Transcribe exactly the lines from the first line of the records through the line containing "Task: Click the 重置全部 button", and leave out every picture.

# # # # # # #

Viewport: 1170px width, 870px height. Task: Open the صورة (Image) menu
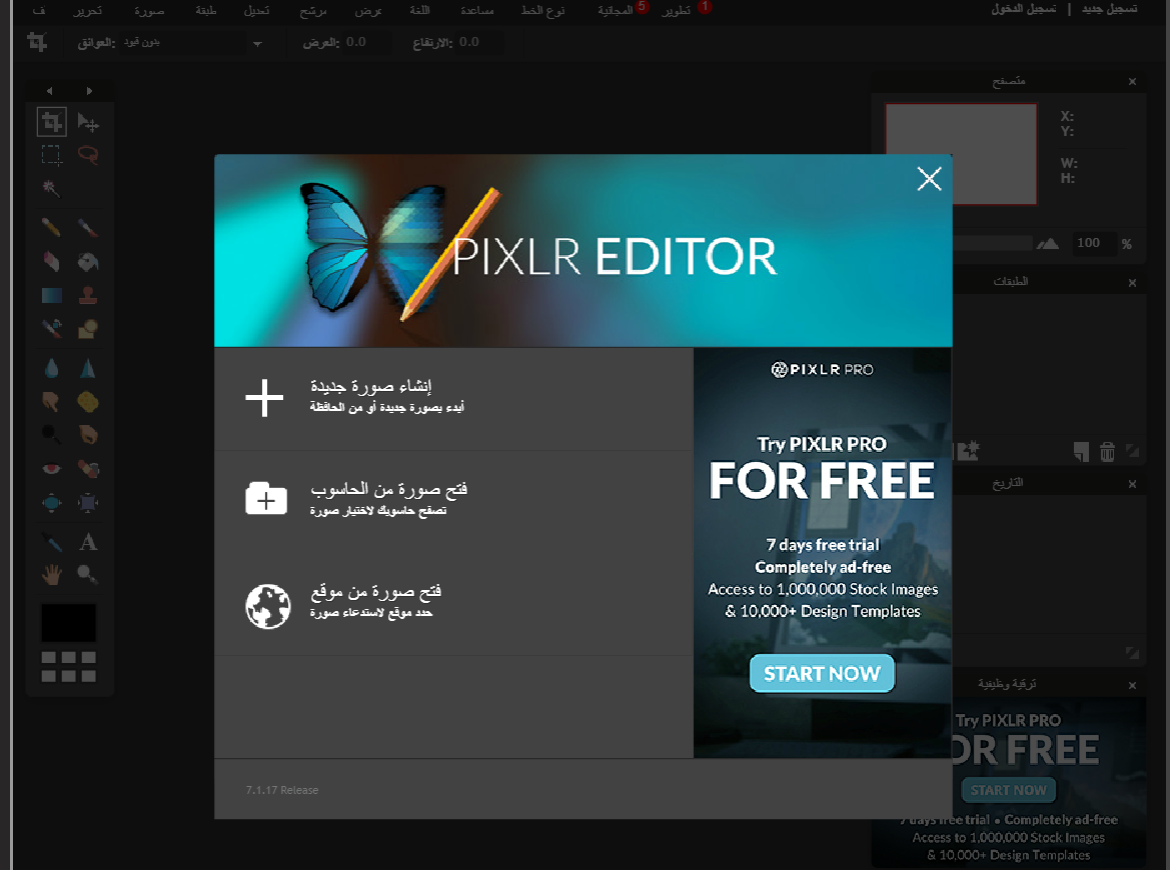149,11
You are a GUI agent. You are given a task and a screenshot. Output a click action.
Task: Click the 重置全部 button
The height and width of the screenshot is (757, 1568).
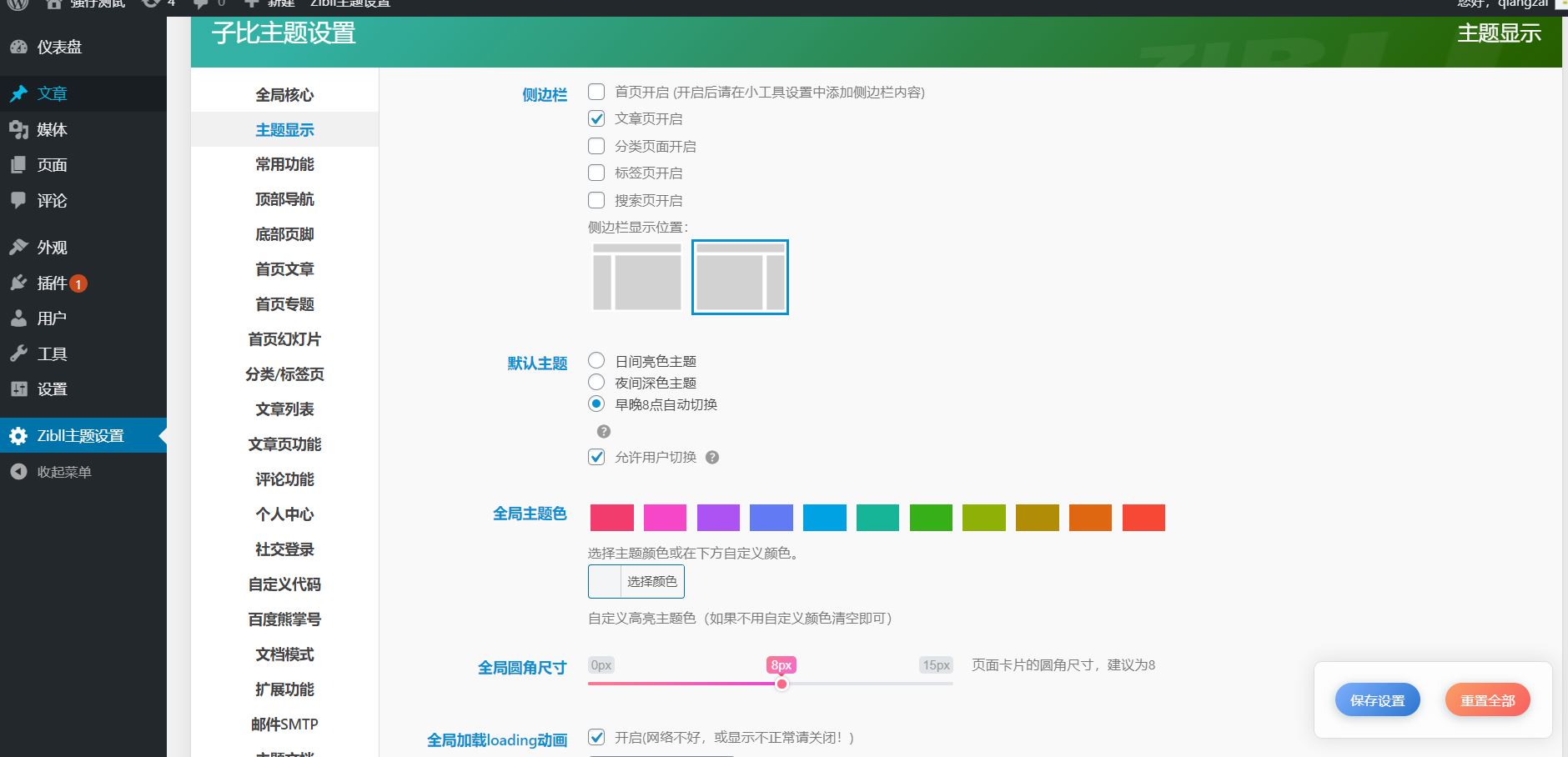click(1487, 700)
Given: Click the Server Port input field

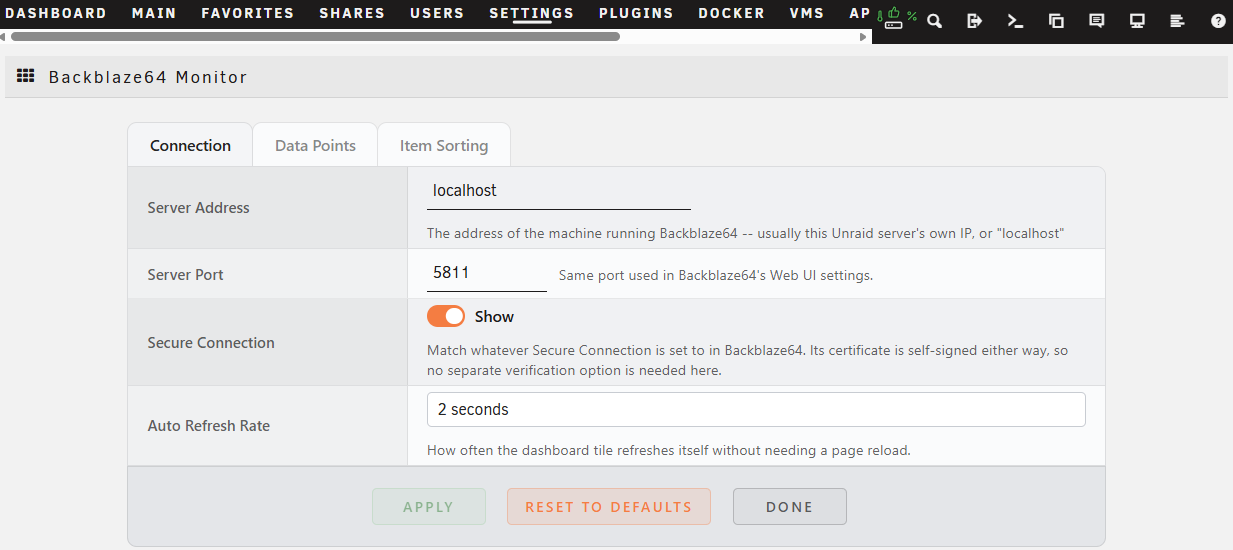Looking at the screenshot, I should (487, 273).
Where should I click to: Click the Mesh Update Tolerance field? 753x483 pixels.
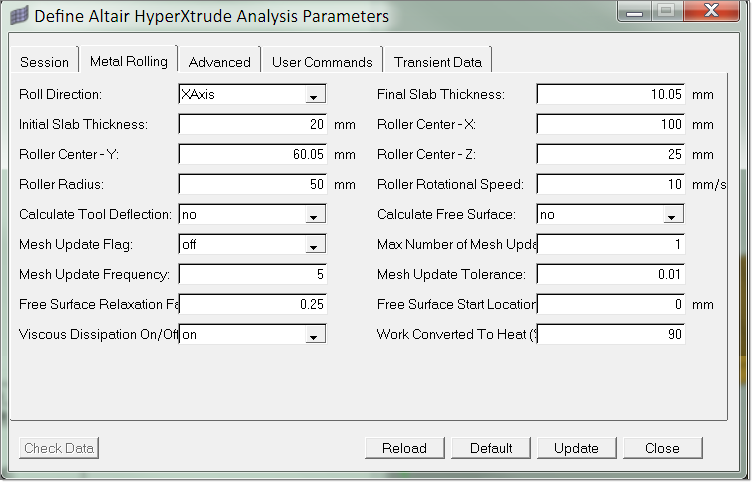[x=611, y=275]

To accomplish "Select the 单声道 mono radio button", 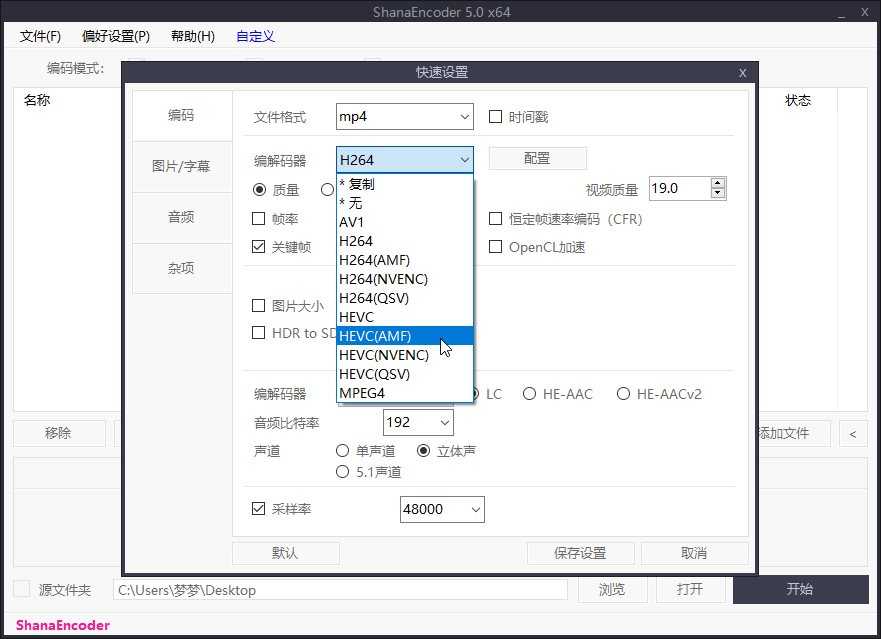I will tap(342, 451).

# # # # # # #

— OUTPUT BELOW —
Viewport: 1170px width, 870px height. Task: Open the صورة (Image) menu
149,11
You are a GUI agent. You are given a task and a screenshot. Output a click action.
Task: Click the 重置全部 button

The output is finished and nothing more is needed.